3 Reports To Cite In Your Next Go-Round With The Social Media Skeptics

Three reports surfaced in the last week that may help your “evangelizing” about social media and even the impact of digital communicating in general.

Changes In Advisor Content Consumption

kasina shared some high-level findings of its annual "What Advisors Do Online" research and facilitated a conversation with two marketers—Liesl Leach, JP Morgan head of digital marketing and advertising, and Catherine Heron Carroll, Allianz Global Investors’ senior vice president and director of digital marketing, during an audio Webcast Thursday. Fortunately for us all, the Webcast was made available on demand and I’ve embedded it below.
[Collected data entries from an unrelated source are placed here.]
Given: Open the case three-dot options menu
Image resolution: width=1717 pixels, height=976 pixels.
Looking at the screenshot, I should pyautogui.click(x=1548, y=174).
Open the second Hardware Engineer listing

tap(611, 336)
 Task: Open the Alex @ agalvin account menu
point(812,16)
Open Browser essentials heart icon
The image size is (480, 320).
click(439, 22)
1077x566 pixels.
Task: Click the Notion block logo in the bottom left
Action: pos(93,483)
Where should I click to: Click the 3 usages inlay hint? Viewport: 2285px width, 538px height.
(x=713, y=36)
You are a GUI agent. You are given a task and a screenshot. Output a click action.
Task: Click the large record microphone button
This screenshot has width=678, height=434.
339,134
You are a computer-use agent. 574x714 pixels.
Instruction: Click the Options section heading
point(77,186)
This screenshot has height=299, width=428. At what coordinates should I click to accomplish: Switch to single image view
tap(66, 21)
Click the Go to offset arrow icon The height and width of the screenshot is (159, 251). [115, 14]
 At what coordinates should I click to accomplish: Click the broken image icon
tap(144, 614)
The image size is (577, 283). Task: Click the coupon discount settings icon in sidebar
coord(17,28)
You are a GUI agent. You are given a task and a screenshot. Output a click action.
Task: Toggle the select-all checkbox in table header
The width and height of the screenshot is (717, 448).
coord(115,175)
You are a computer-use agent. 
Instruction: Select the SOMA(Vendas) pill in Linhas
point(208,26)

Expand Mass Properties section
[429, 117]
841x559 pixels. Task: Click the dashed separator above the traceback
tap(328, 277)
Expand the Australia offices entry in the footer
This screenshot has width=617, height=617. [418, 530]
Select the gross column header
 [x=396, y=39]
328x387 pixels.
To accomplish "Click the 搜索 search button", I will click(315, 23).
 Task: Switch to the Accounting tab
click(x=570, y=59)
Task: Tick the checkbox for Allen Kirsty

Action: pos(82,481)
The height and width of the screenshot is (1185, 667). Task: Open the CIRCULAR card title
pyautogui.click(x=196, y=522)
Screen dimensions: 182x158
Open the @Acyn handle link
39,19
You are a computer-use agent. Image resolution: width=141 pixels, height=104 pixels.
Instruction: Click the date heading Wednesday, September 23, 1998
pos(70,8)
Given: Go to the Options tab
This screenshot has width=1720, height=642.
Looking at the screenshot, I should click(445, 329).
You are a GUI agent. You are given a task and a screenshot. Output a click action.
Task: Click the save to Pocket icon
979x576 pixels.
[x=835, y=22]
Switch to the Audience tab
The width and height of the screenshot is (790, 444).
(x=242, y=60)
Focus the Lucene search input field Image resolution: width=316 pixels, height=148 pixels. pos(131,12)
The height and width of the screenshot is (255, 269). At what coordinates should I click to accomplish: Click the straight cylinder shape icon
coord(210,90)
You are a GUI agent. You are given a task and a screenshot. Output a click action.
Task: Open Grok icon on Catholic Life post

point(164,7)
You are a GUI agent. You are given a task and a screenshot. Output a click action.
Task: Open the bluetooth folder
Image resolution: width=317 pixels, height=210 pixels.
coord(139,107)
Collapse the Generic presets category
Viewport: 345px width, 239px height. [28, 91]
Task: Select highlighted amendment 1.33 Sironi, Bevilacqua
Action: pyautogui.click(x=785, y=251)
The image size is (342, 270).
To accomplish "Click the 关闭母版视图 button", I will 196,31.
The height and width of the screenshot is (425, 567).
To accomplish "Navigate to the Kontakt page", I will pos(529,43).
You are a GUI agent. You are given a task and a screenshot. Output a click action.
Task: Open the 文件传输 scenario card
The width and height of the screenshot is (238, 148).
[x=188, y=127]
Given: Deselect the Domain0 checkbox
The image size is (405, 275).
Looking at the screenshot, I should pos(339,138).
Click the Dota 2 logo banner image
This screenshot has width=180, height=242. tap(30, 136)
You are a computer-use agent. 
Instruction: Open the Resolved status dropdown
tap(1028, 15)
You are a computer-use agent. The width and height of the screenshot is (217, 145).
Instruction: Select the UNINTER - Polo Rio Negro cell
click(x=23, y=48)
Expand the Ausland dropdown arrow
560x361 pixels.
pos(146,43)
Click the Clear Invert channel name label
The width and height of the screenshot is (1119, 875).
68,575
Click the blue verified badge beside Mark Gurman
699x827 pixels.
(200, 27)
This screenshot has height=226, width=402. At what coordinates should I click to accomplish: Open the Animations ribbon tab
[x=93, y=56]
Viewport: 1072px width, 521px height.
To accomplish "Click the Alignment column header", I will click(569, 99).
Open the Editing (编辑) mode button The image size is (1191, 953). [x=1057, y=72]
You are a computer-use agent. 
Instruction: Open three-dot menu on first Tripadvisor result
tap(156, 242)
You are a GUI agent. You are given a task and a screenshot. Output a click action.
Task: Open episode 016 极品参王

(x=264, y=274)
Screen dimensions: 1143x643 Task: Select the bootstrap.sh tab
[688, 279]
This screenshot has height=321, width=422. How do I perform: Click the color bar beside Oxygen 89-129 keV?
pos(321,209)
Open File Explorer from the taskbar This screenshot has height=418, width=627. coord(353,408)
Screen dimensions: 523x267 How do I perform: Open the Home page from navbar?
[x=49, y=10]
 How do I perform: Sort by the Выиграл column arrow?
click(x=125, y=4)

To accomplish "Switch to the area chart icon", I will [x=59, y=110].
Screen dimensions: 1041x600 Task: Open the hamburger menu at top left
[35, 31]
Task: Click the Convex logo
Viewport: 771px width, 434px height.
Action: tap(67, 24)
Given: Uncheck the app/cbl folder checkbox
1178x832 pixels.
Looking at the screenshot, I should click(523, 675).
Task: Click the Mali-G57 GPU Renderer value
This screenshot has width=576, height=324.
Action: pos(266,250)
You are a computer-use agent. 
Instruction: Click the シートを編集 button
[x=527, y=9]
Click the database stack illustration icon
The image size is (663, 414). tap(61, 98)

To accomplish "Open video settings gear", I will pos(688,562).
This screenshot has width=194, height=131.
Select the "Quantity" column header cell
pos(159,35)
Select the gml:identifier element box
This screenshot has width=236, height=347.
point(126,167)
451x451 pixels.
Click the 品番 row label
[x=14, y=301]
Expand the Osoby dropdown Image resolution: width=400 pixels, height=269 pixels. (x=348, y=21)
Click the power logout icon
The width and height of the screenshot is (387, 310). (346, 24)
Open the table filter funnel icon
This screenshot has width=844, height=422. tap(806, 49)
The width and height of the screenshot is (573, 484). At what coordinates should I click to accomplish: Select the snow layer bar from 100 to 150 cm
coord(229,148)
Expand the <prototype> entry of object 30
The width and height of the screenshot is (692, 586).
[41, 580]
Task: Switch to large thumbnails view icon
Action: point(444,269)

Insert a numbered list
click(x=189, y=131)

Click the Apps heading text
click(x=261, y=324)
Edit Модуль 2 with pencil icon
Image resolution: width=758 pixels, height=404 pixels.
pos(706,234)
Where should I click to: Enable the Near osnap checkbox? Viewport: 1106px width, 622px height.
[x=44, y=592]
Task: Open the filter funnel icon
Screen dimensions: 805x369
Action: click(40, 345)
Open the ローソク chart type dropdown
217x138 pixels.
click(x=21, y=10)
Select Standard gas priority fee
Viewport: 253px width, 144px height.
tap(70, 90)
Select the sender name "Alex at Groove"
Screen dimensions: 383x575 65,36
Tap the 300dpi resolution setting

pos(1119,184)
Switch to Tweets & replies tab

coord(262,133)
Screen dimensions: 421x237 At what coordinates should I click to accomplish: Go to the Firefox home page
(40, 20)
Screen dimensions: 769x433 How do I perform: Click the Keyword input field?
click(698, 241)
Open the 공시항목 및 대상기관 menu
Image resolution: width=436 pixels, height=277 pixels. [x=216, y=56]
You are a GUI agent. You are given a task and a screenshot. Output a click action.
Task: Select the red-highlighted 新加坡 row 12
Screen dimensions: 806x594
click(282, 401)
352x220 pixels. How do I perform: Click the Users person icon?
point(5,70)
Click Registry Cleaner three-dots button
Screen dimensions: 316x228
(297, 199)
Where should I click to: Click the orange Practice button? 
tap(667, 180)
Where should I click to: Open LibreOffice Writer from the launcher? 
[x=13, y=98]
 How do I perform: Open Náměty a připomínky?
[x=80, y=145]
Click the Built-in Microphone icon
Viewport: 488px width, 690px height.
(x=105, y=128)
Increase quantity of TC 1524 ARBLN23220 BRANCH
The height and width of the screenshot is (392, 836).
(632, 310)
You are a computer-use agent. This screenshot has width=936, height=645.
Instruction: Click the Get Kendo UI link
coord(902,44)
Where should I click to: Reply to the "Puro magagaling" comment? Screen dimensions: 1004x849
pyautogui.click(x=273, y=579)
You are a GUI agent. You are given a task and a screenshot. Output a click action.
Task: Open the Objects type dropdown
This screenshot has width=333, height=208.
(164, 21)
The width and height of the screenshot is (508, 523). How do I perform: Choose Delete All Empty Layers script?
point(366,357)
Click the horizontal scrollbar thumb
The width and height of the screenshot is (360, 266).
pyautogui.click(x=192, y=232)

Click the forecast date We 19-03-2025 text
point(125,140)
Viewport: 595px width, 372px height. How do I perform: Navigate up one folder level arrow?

You’ll want to watch/listen to all of it. Here are just a few of the random notes that I took from what was presented and said: 

  • The surge in advisor reliance on mobile was the top finding this year, according to Steven Miyao, kasina CEO and co-founder. While less than 10% of advisors accessed advisor sites from mobile devices in 2010, nearly 40% of advisors in 2011 say they use smartphones or tablets to access advisor sites. Close to one-quarter use apps developed by asset managers.
  • There’s updated data on the argument for content syndication—less than 20% of advisors surveyed said they did their online research on asset manager advisor sites. In other words, they’re researching on sites that mutual fund and exchange-traded fund (ETF) firms need to be present if not active on.
  • Apps offer a superior user experience, according to Carroll at about the 20:55 mark. Contrast the experience required of an advisor using a password-restricted advisor Website with an app. “If you go in there and download an app and answer just a couple of questions, you’re going to have such a better experience than you’d have on the Website,” Carroll said. The app can be tailored to the user’s interests and the content can be accessed when the user is offline.
  • An audience question triggered a good discussion about the ROI of social media. It starts with Miyao’s response at 37:30. But at 39:30 you’ll hear Leach discuss the importance of reaching influencers and the media. “If one just focuses on advisors and home offices you may be missing the point.” 

Documenting The Movement

You’ll see some similar themes—tablet use, digital content development and structural changes needed to leverage digital strengths—in “Social Media and Financial Communications Mid-Year 2011 Report," a 12-page report prepared by Rebecca Neufeld, senior account executive, Financial Communications at Edelman in Chicago. And, she blogs about it here.

Neufeld’s work is an excellent resource, especially if you need to draw on recent examples of experience and survey data including asset managers in the United States as well as other financial services companies and in other countries. Believing as I do that social media and financial services are an unstoppable combination, I think Neufeld’s premise and subtitle (“The Train Has Left The Station”) is especially apt.

Social Media And Financial Communications Mid-Year 2011 Report: “The Train Has Left The Station”

View more documents from Edelman Insights

Even the New York Fed Has Decided To Listen

The third report I want to mention is not like the others. And, it’s only tangential to asset management work. Still, this request for proposal (RFP) from the Federal Reserve Bank of New York is a public sign of the building acknowledgement that a)online conversations are taking place that large financial institutions may need to at least "listen" in on and b)their tedious and bureaucratic processes and procedures notwithstanding, many institutions are finally mobilizing to do something about it.

It’s quite possible that other Federal Reserve Banks already have monitoring systems in place, I just happened to see this thanks to a tweet by @JesseFelder.

Here’s an excerpt from B. Background and Scope (page 9): “Social media platforms are changing the way organizations are communicating to the public. Conversations are happening all the time and everywhere. There is need for the Communications Group to be timely and proactively aware of the reactions and opinions expressed by the general public as it relates to the Federal Reserve and its actions on a variety of subjects.”